In a new weekly feature, Her.ie goes behind enemy lines to see what it's really like to be single in Ireland.
From speed dating to making speedy escapes, our no-holds-barred blog will follow one girl's attempts to venture into the dating jungle, play the field and share any wisdom that she finds along the way!
Week Eight: Missed Connections
Ladies, this has been a good week. I may not have found a potential Mr Right but I did achieve what may be a personal best in the scoring stakes on Saturday night. Just as well, after
last week's disappointment!
A friend had come down from Donegal for a visit and having travelled such a distance, I felt it was only right to reward her with a copious amount of cocktails in one of Dublin's finest establishments. Having found a seat at the bar that gave us a bird's eye view of that night's talent, we started with a few very pretty looking concoctions while we caught up the gossip.
My mate was halfway through spilling the beans on her recent co-habiting with her boyfriend when I set eyes on one of the most beautiful men that I'd seen in a while.
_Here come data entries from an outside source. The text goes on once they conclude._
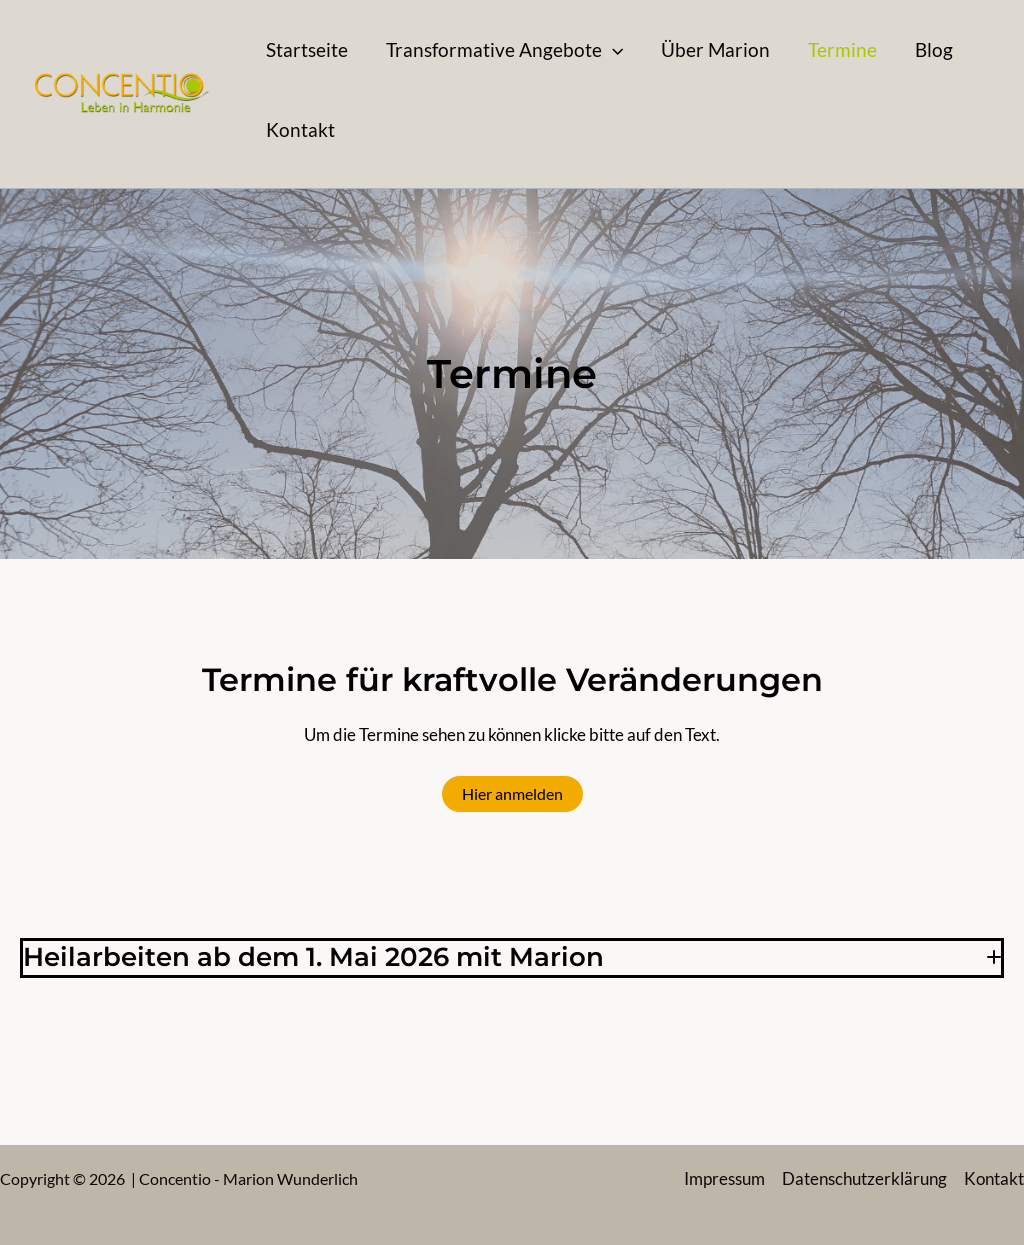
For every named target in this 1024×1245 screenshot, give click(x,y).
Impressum (724, 1178)
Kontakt (994, 1178)
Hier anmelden (512, 793)
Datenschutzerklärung (864, 1178)
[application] (612, 50)
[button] (504, 50)
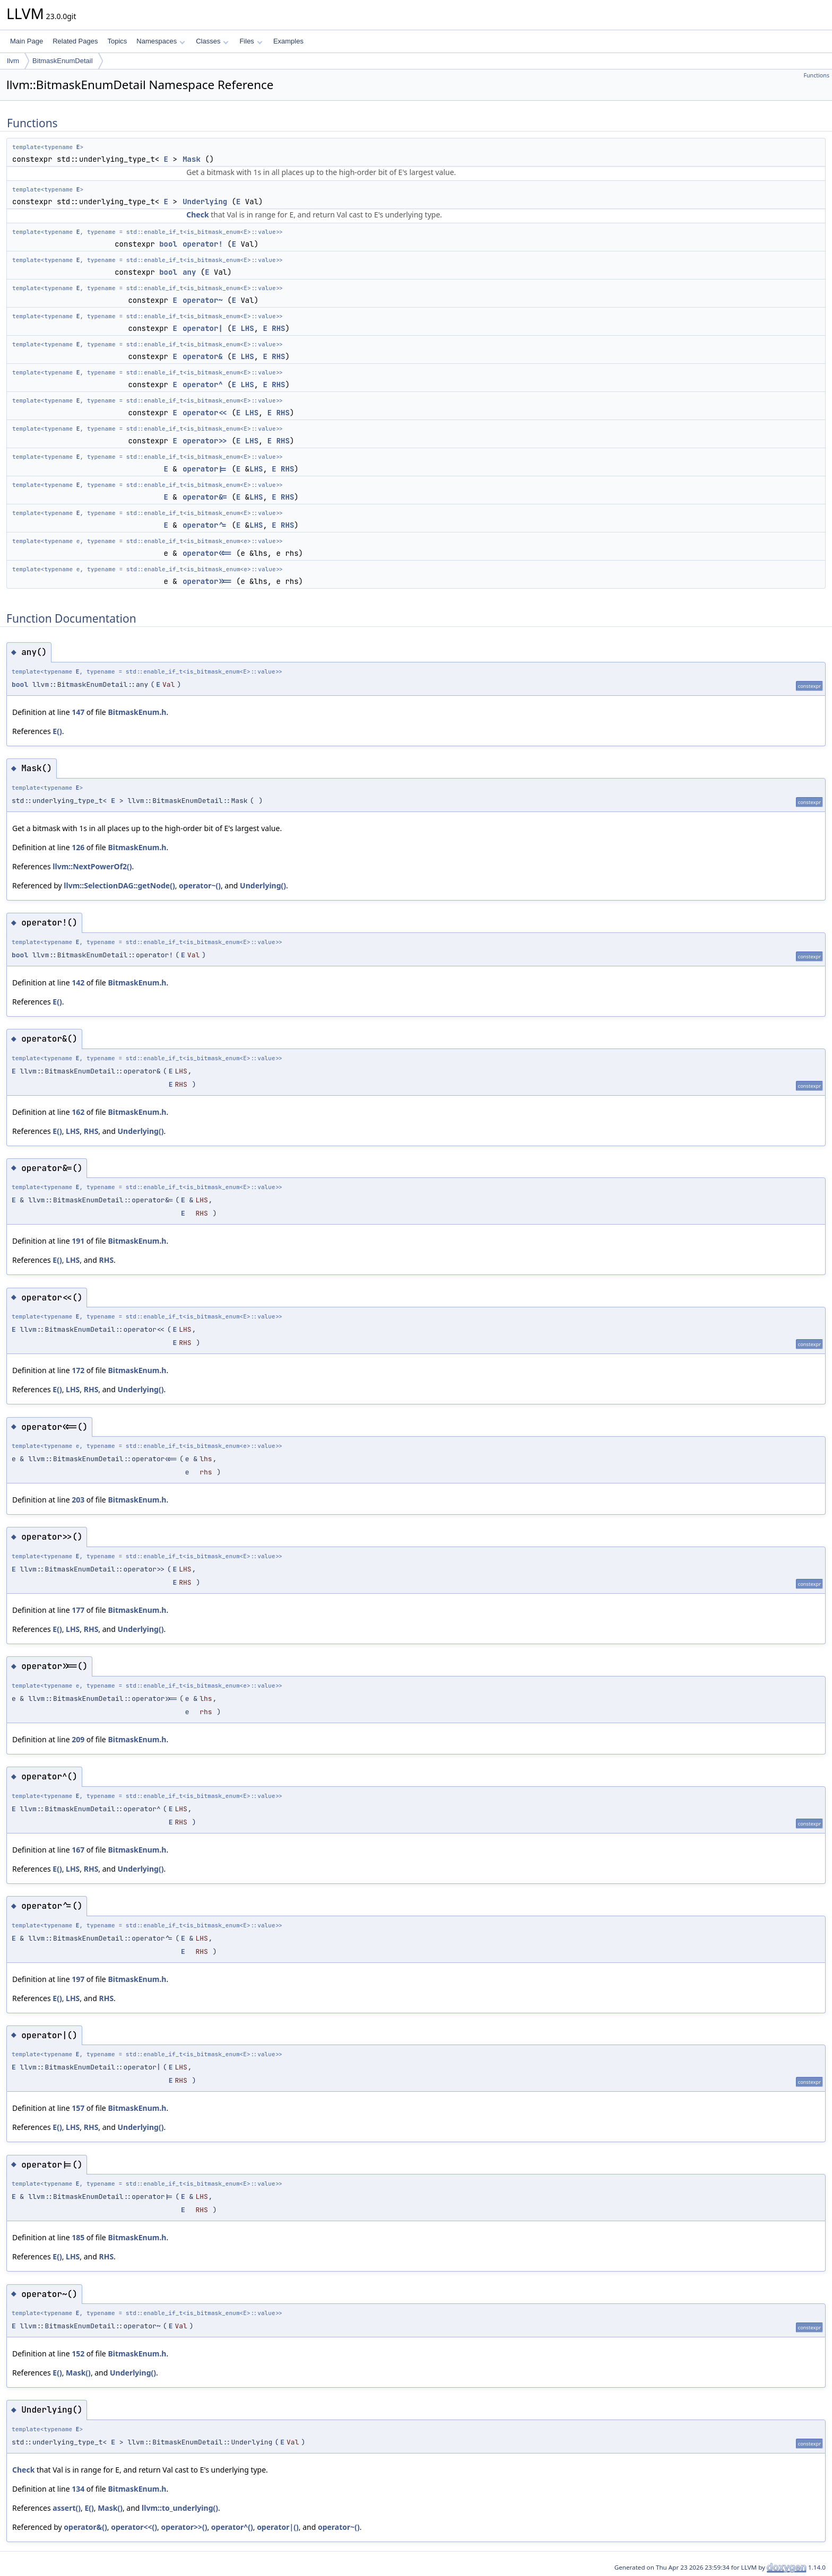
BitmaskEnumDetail (62, 61)
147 (78, 712)
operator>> (205, 441)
Seriously, he had a touch of the James Franco about him. And he ordered a Guinness in a trendy cocktail bar, which means there a 50% he's a bad ass (and 50% chance he's a pretentious hipster but I decided to ignore that).
I watched as he made his way through the bar and nearly collapsed when he came to a standstill right behind where we were sitting (admittedly, not my coolest moment).
Now this was very unfortunate for my friend as while she spent the next hour telling me about the latest developments in her life, I spent it gazing covertly over her shoulder and now recall less of what she was saying that I do of my secondary school algebra. Maybe she sensed that I needed to refocus because the next thing I knew, she was suggesting we try one of the strongest cocktails on the menu. So strong in fact, that patrons are only allowed two for fear they may cause themselves an injury – to either their body or their dignity! I figured 'sure why not?' and soon McHottie had been pushed to the back of my mind while I busted a few moves to some very cheesy 90s tunes.

On returning to the bar, we discovered that the boy and his friend had now settled in seats next to ours and my (pretty drunk) friend started to put the craic on them (her skills as a wing woman are one of my favourite things about her). One thing led to another and before I knew it, I was engaged in a flirtatious battle of wits with McHottie, which led to a bit of a dance and a cheeky kiss.
At this point, I was happier than George Clooney's betrothed but after a while, I noticed my friend was now sitting at the bar on her own. For a second, my gaze flicked back to the sexy beast before me but I knew in my heart that you have put your hoes before the bros and told McHottie that I had to go. After all, she'd spent four hours on a sweaty bus just for me - that's true love.
I had planned to get his number but then he started to try and convince me to stay with him and my drunken self decided I had to cut and run before I went weak at the knees and changed my mind.
So that was the end of that. Unless fate intervenes, I will not be seeing him again but I'm pretty happy to chalk it down to an impressive notch on the old belt and have moved on to chatting to a cute Spanish guy on Tinder (more next week on him!).
I've told you before about my flatmates, who have recently dubbed themselves 'The Lonely Hearts Club' following a run of bad luck with men. Things appeared to be looking up recently, when one of them met a lovely friend of a friend on a night out. They'd gotten on well, exchanged numbers, he had text and as she is in the middle of studying for exams, they had agreed to meet up for a stroll in the sun one evening as their first date.
Excitement was rife in our little terraced abode as we sent her on her way but she returned with a face longer than Shergar.
Her date had arrived outside looking, in her words, "pale, scruffy, his clothes looked dirty and he was a bit smelly" and with a large rucksack on his back. They embarked on their walk and in between debates on religion (who thinks that's a good first date topic!?), he revealed he had spent the hours before he met her in the park drinking cans and smoking joints with his mates. He then added that said rucksack was full of cans and asked her if she would like one, adding that they were "the cheapest thing in the off license".
Guess what? They're not going on a second date.